* TO DO *
Exact copy, no pictures: set down the lines from the one holding "Open the People contacts icon" through the final line of the records below.

* Stored items *
== Segment start ==

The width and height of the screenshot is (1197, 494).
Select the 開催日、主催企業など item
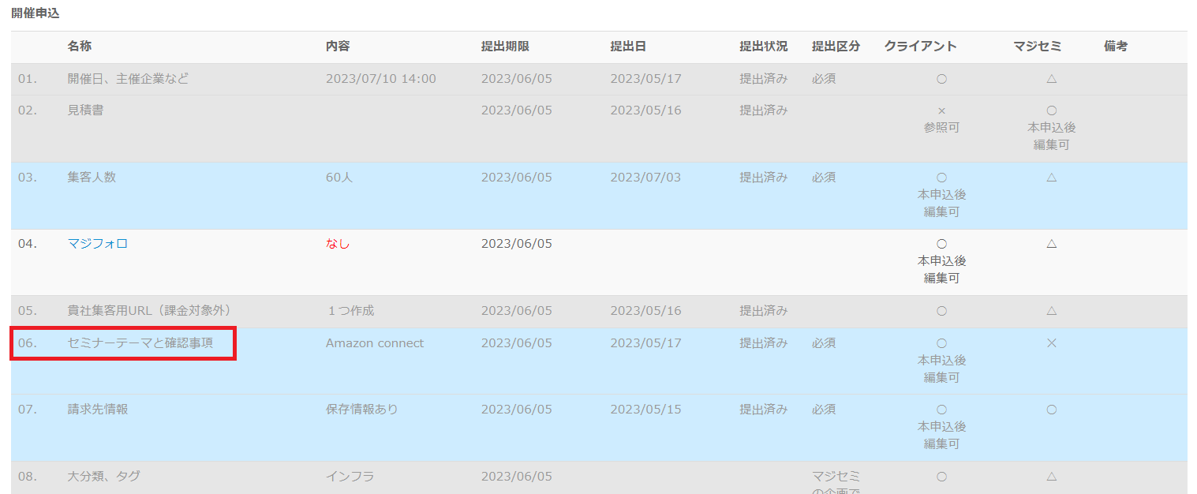pos(128,79)
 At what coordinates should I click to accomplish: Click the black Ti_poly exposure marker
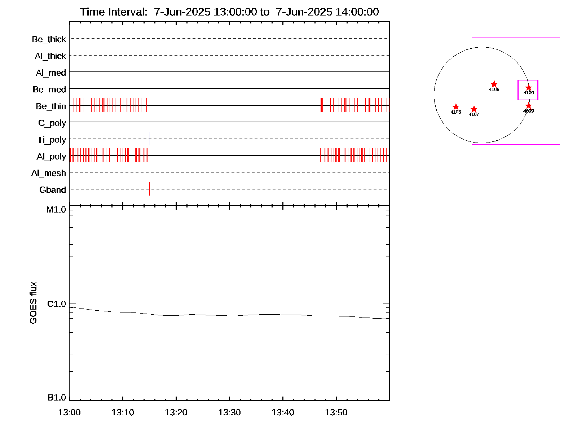(x=150, y=139)
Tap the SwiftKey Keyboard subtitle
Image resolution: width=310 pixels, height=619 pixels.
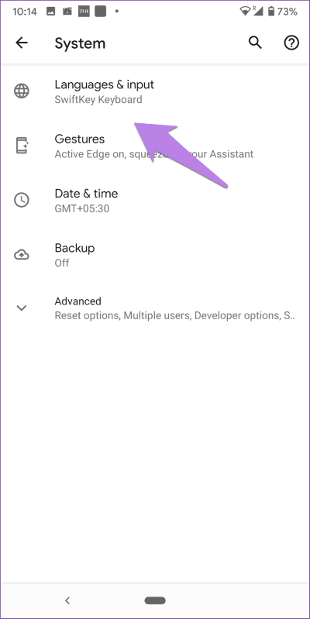pyautogui.click(x=98, y=99)
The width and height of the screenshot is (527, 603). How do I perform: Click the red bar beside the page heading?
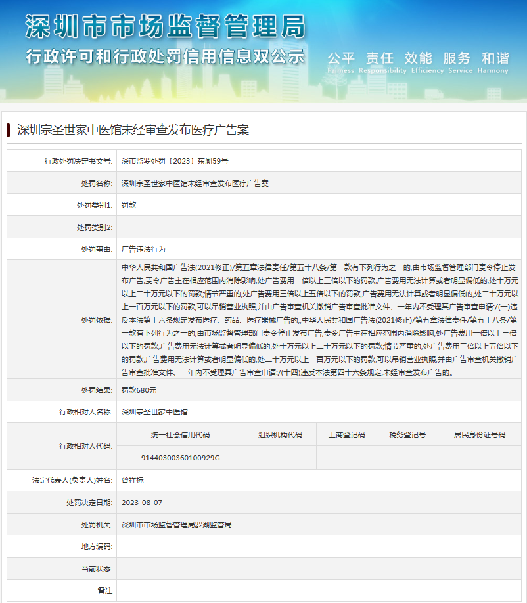click(9, 130)
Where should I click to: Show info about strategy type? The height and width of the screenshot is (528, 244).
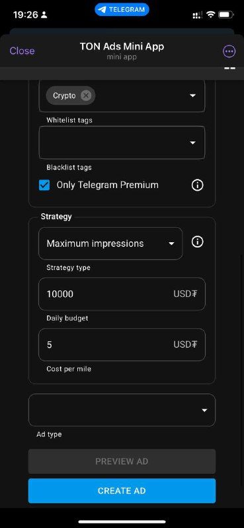(198, 242)
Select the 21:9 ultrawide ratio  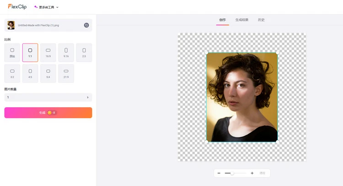point(66,73)
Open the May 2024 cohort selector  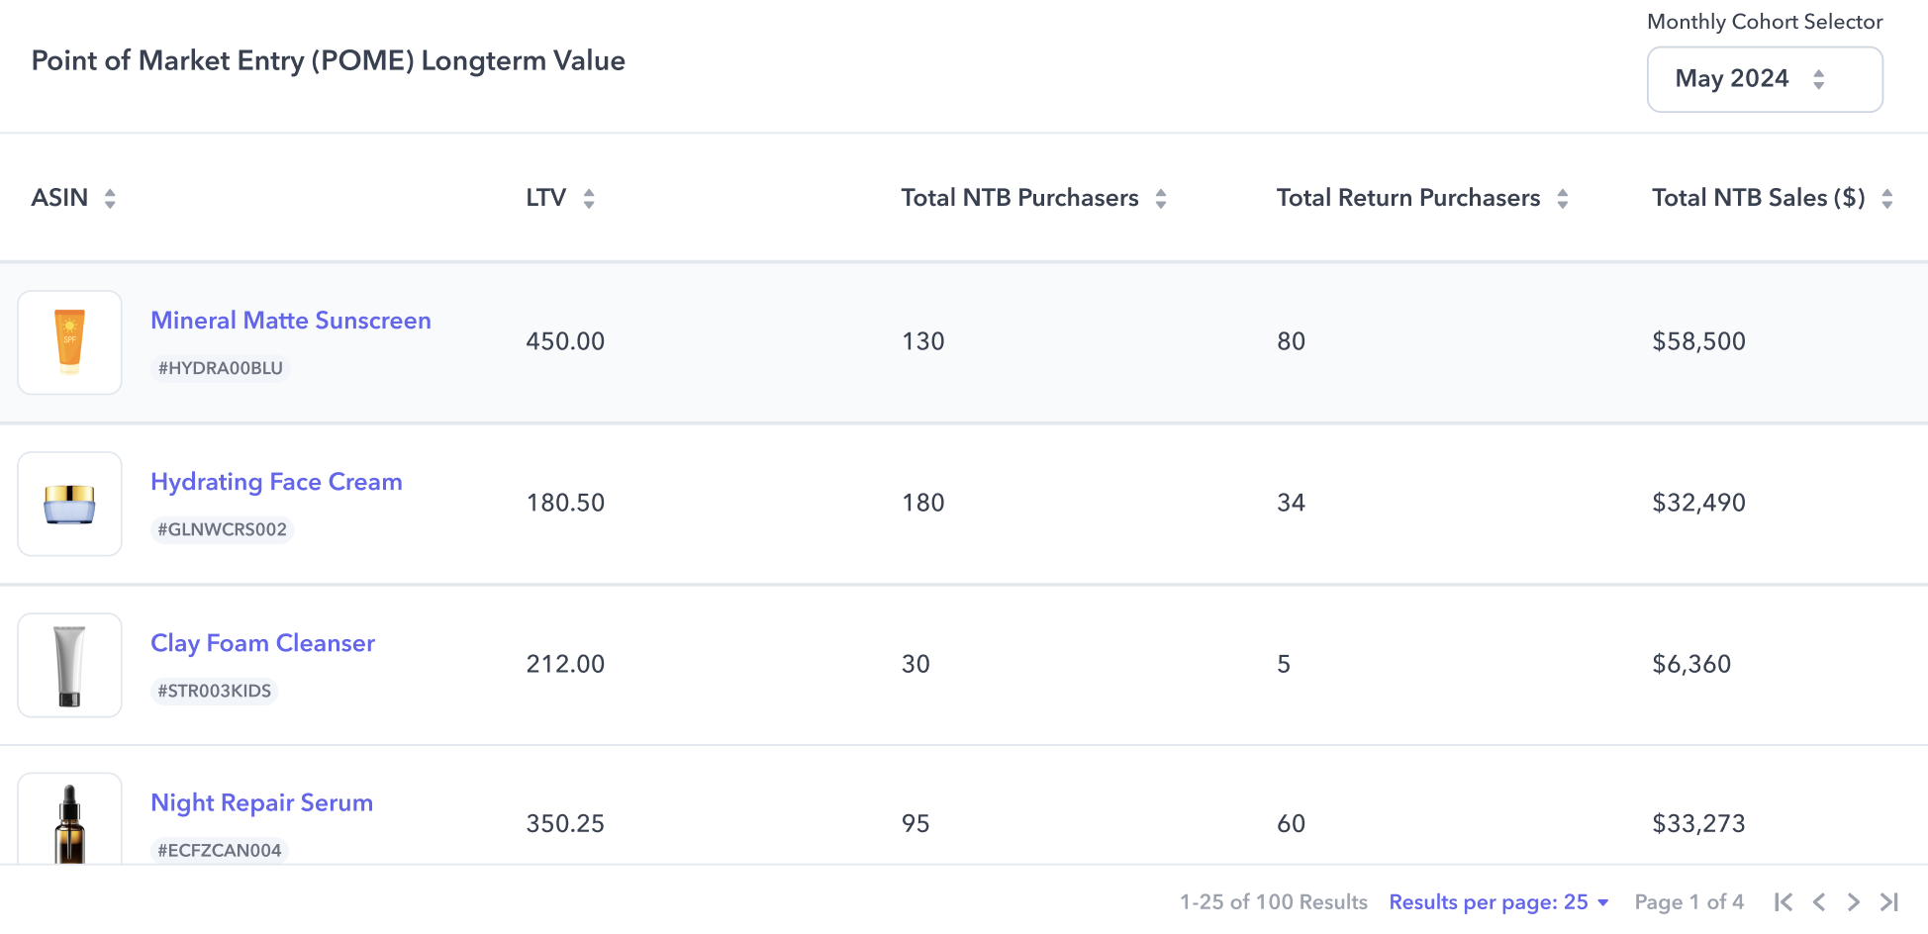click(x=1764, y=79)
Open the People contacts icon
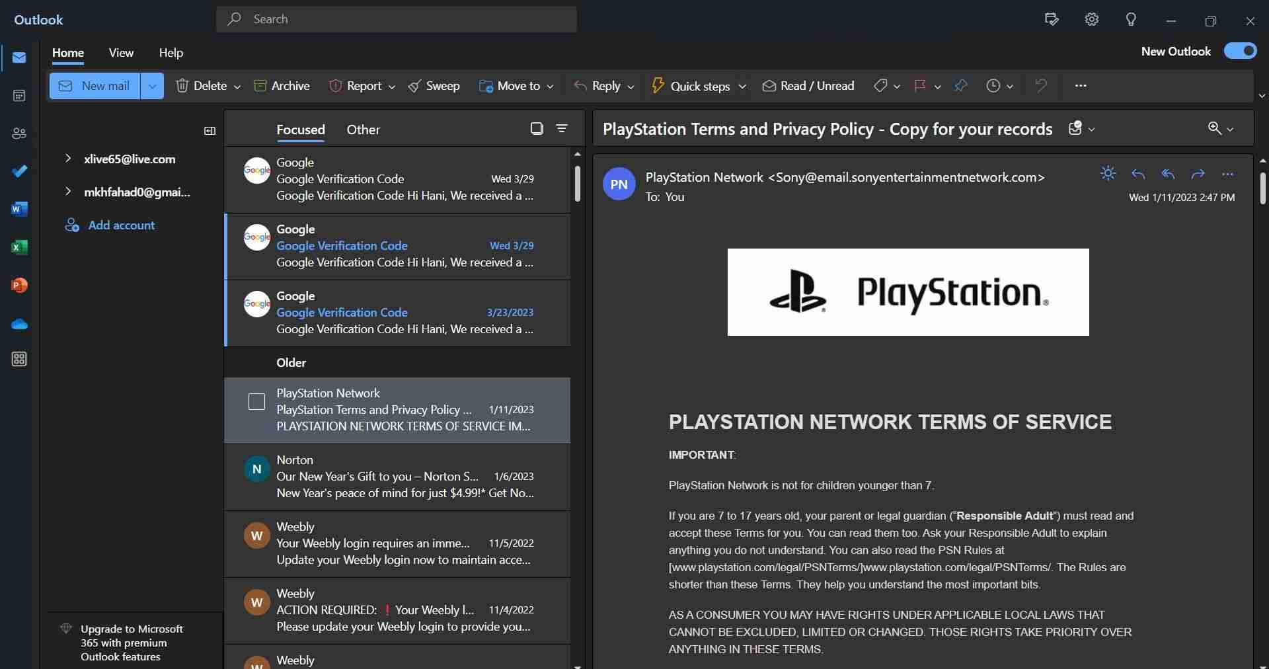Viewport: 1269px width, 669px height. click(19, 134)
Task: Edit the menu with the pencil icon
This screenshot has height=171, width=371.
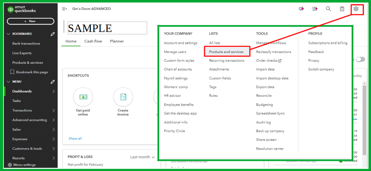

== Segment end ==

* SOLUTION FOR THIS EXERCISE *
Open the People contacts icon
Viewport: 1269px width, 669px height. click(19, 134)
Task: Edit the menu with the pencil icon
This screenshot has height=171, width=371.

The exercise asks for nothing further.